ESTRATTO:
POTENZA – Dopo otto anni, la precarietà diventa normalità e ti senti quasi una privilegiata. Ma, di preciso, cos’è un voucher? «Potrebbe essere uno strumento utile se adoperato correttamente, soprattutto per i giovani che si avvicinano al mondo del lavoro. Sicuramente andrebbero apportati dei miglioramenti per favorirne un utilizzo “onesto” e soprattutto ristretto nella vita professionale di un lavoratore». Carmelita Pasquariello, 27enne di Marsico Nuovo (Potenza), lavora da otto anni come cameriera ma è una «musicista freelance». Dare voce al suo racconto di “invisibile” – nel giorno in cui in Italia si discute del decreto anti-referendum Cgil – è forse il modo migliore per capire cosa si muova in quel mondo.

A 30 anni siamo già vecchi per il mondo del lavoro e a 20 troppo giovani, vogliamo il rispetto di diritti e dignità, basta essere umiliati

Ci racconti come organizza la sua giornata: come concilia le due attività in cui è impegnata?

CONSEGNA A: Secondo l'estratto, da quanti anni Carmelita Pasquariello lavora come cameriera?
L'estratto e le righe non hanno alcun legame tra loro.

Registri di posizione degli elementi sullo schermo:

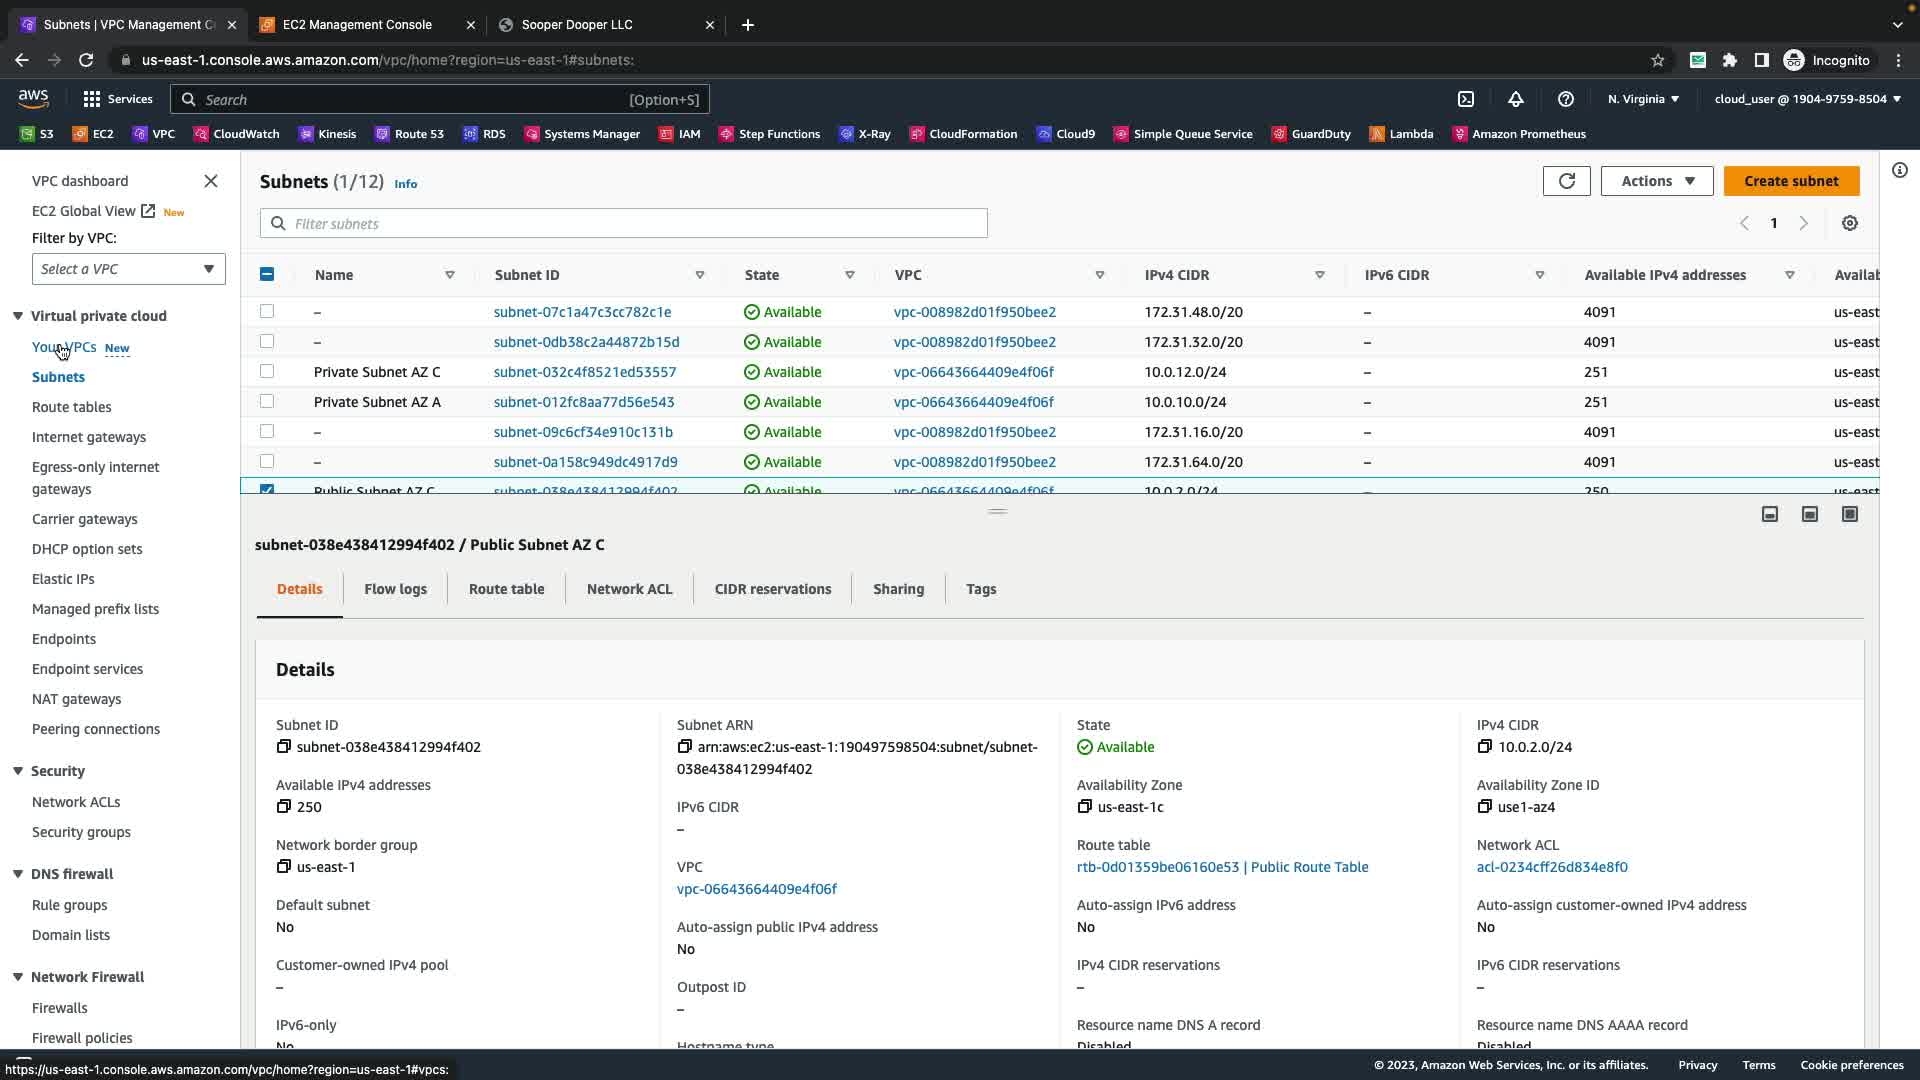Collapse the Virtual private cloud section

click(x=18, y=316)
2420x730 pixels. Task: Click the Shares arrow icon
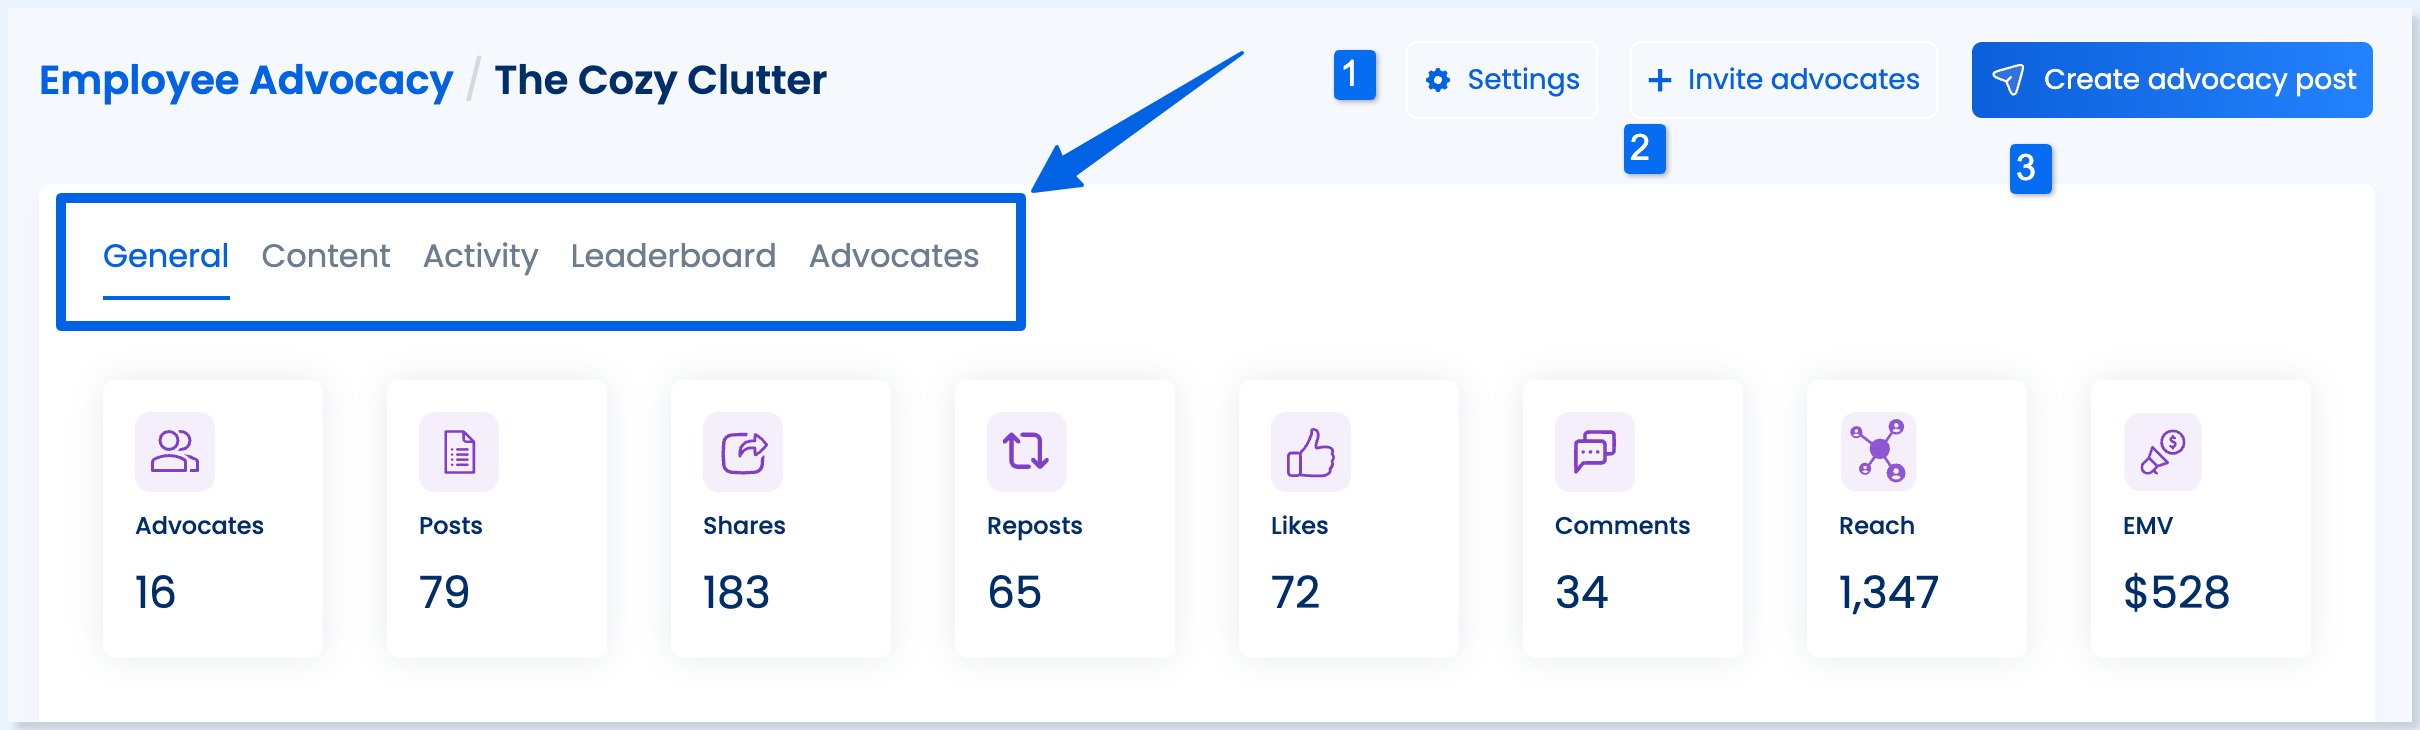point(742,452)
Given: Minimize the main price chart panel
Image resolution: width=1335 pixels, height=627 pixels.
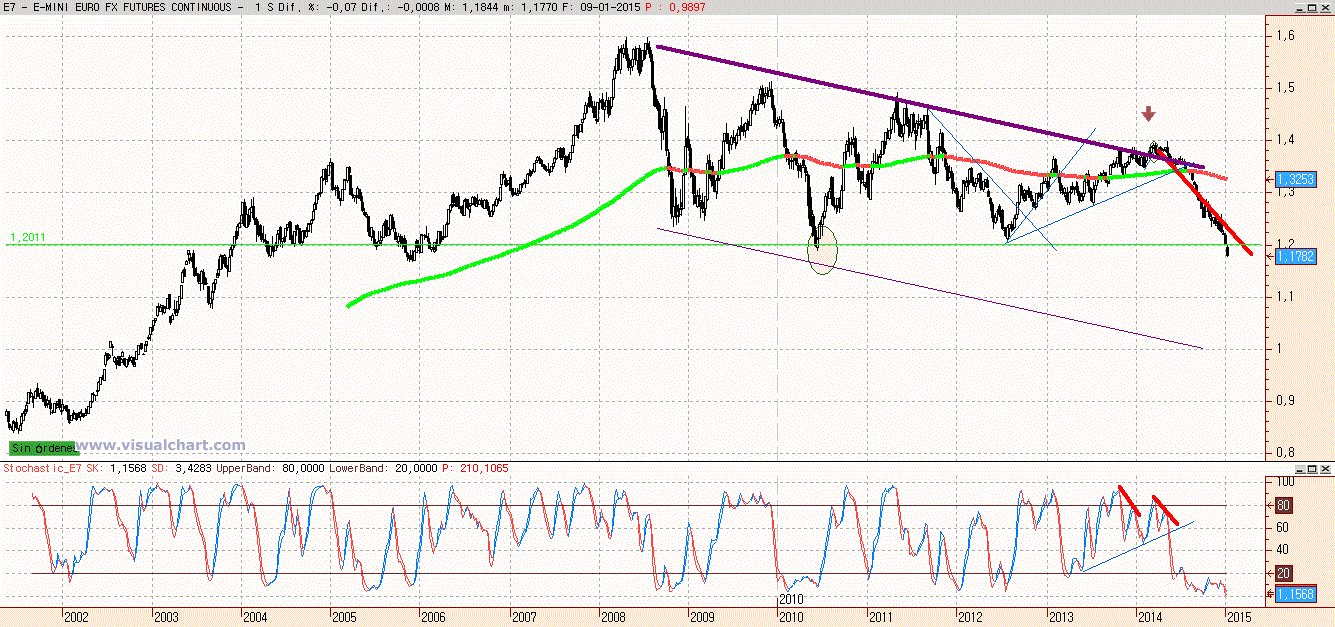Looking at the screenshot, I should click(x=1299, y=8).
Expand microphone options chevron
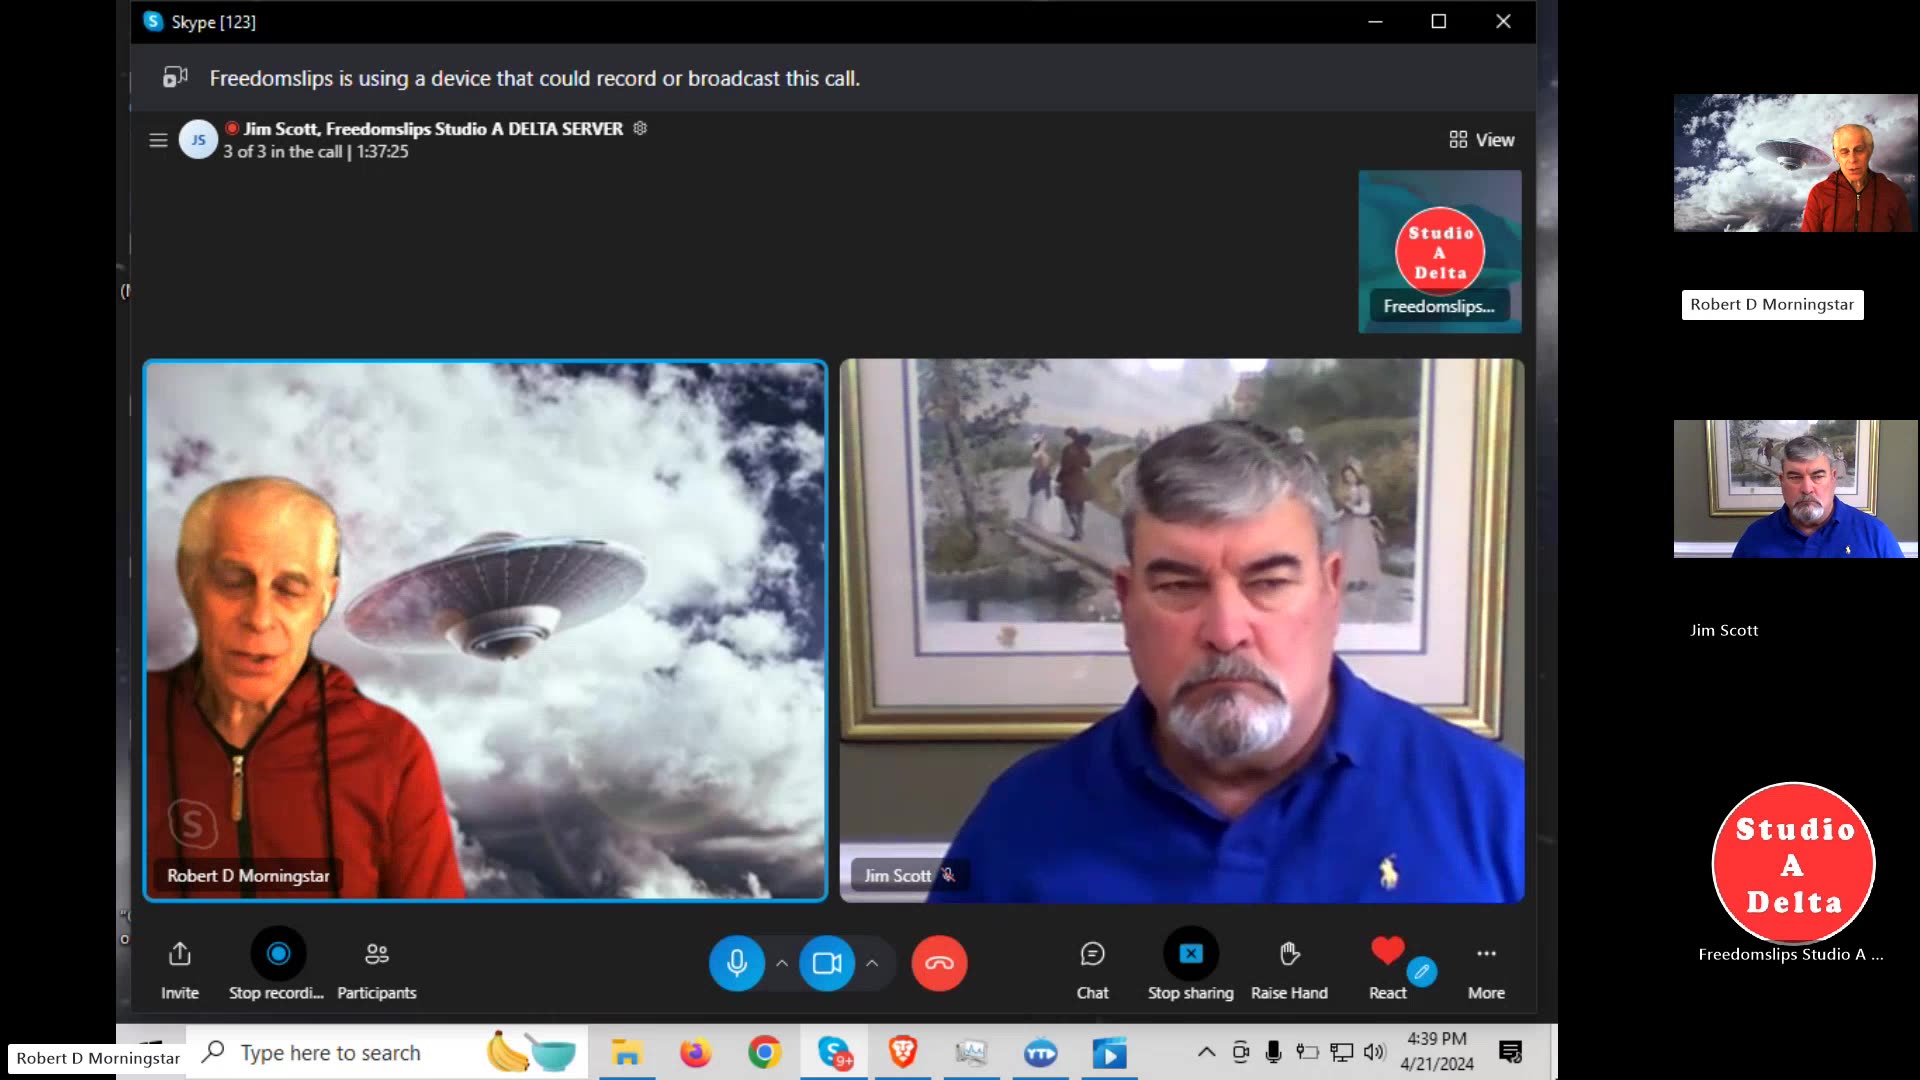This screenshot has height=1080, width=1920. [782, 963]
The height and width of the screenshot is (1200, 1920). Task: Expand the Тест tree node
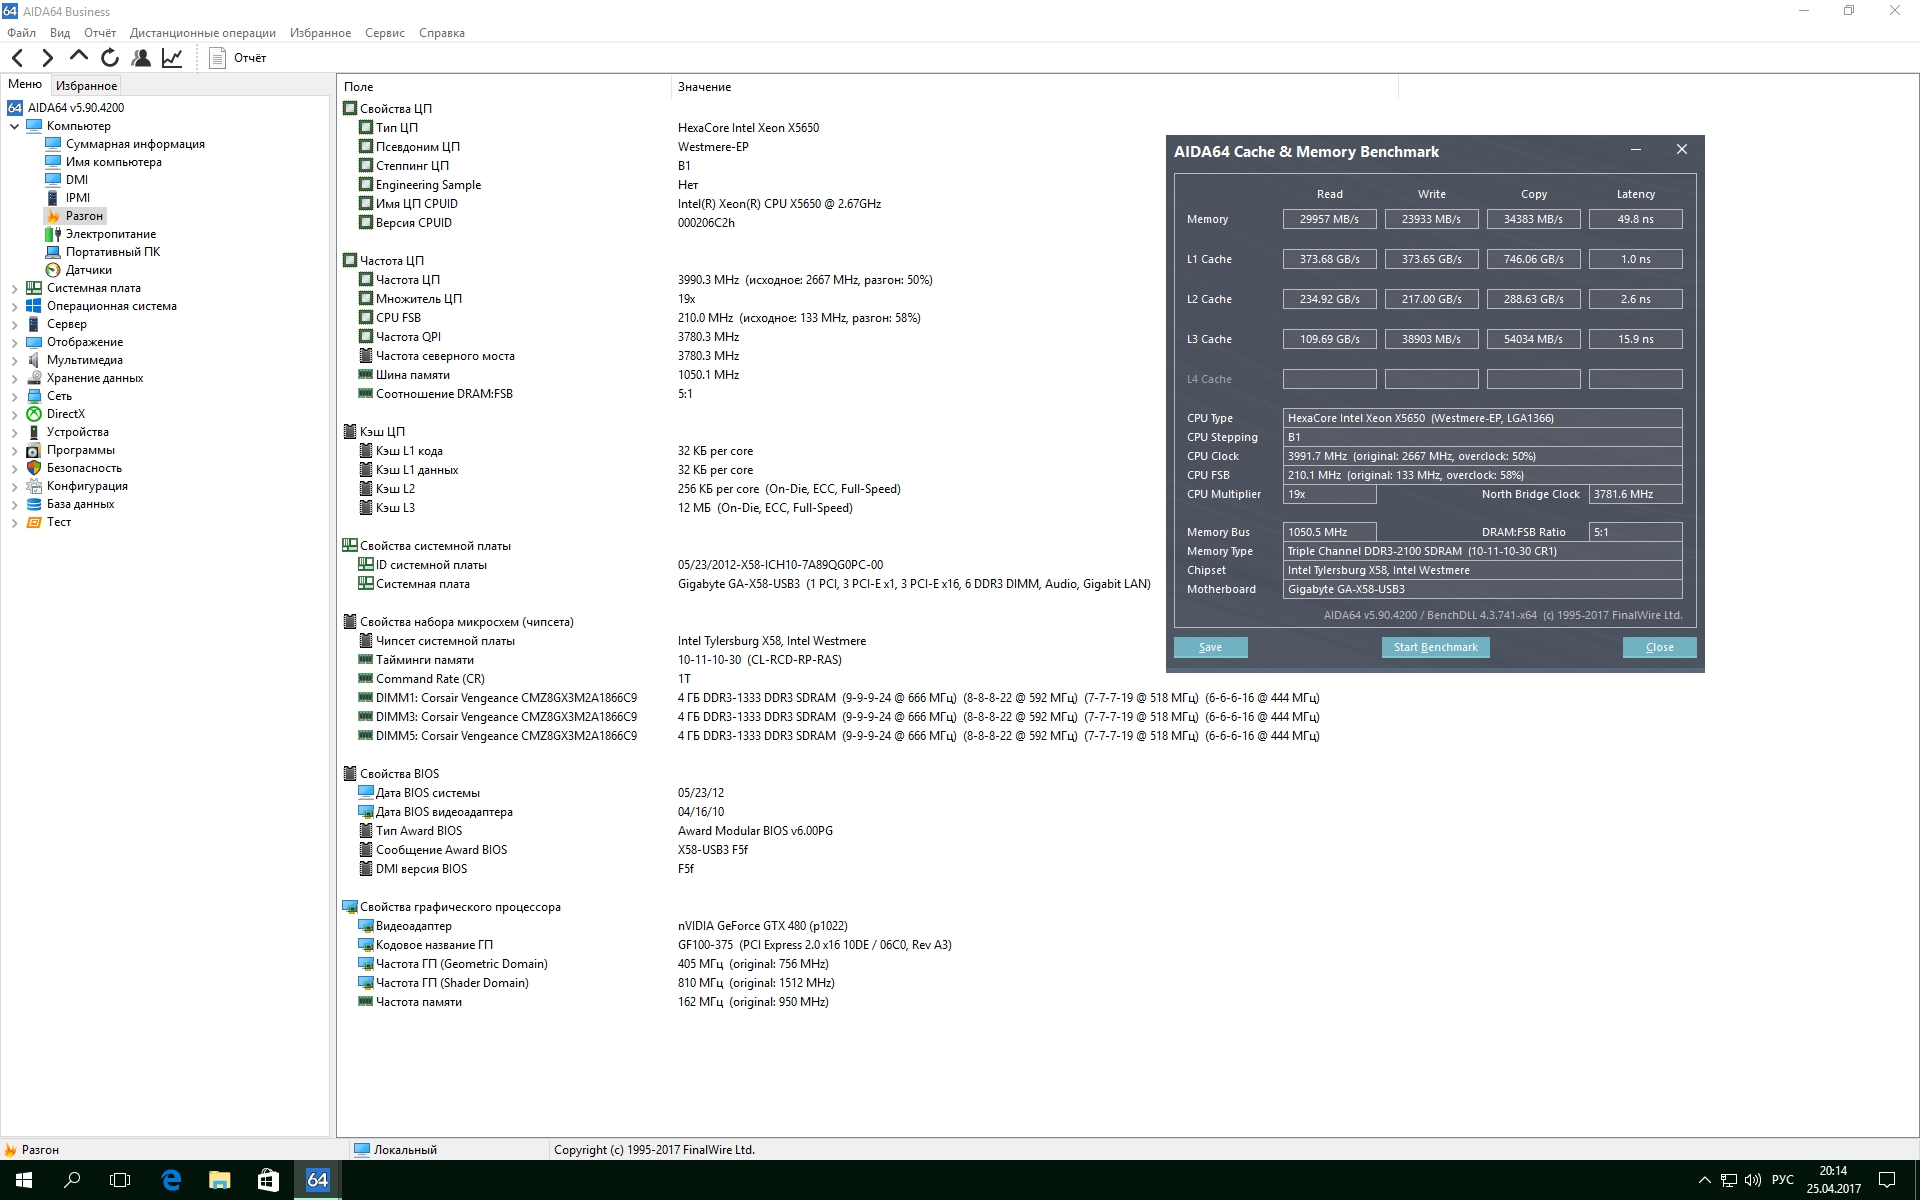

CONSEGNA B: Per favore, trasforma in elenco numerato le righe dei dati, dalla riga che contiene "Given: Minimize the main price chart panel" fino alla riga che contiene "This screenshot has" compresa. Escludi le righe vuote e lascia fuori le immagini.

SOLUZIONE A: Da otto anni.

SOLUZIONE B:
1. Given: Minimize the main price chart panel
2. Image resolution: width=1335 pixels, height=627 pixels.
3. Looking at the screenshot, I should click(x=1299, y=8).
4. Expand microphone options chevron
5. This screenshot has height=1080, width=1920. [782, 963]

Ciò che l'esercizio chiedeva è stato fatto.